Buzz laughed, exposing perfect white teeth. "Next time, for sure. For now, let's discuss some important questions I'd like you to ask me on air."
Evan's nerves thrummed deep under his controlled exterior. Beneath the hot studio lights, the set was silent except for the exchange between him and Senator Campbell. He'd already exhausted all the carefully choreographed questions Campbell wanted asked. His guest looked completely satisfied sitting across from him in his Brooks Brothers suit, blue shirt and contrasting yellow print tie. With a precious two minutes left, Evan would let the torpedoes fly with some hard-core questions of his own.
"Senator, America has been at war since 2001. How much longer can our country or our economy sustain war, not to mention the loss of America's sons and daughters on foreign soil?"
The momentary lift of an eyebrow on Campbell's face was lost on the viewing world since the camera was on Evan, but he hadn't missed the senator's surprise—or the delight at a challenge—that rose in the man's eyes. With camera two recording his answer, Buzz Campbell replied with the face of a concerned father.

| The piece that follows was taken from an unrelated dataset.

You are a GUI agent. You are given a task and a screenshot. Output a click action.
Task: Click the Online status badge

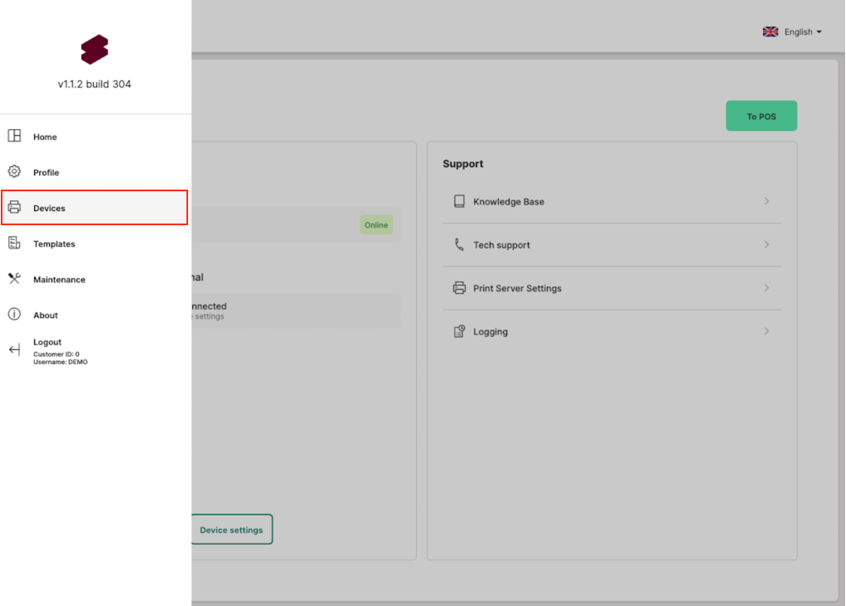376,225

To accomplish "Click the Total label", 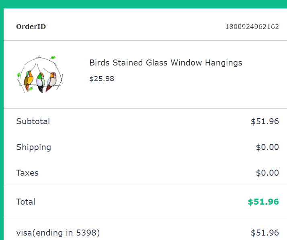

"America has no more time for war, Evan. We have to understand the cultural differences driving the forces behind the violence we're trying to subdue. We must understand the people with whom we are at war and make sure American interests are not violating humanitarian interests in those regions. I will work closely with the United Nations to create dialogues and set strategies for conflict transformation on all levels, insuring all interested countries across the globe take part in finding a plan for peace."
Excellent response. Kudos for the senator. Evan let his ease reflect his support for the senator's answer.
"We only have time for one more question, Senator. Given the raw nerve that has been struck by certain politicians and religious groups insisting the government set laws based on religious doctrine, what is your stance on religion influencing government?"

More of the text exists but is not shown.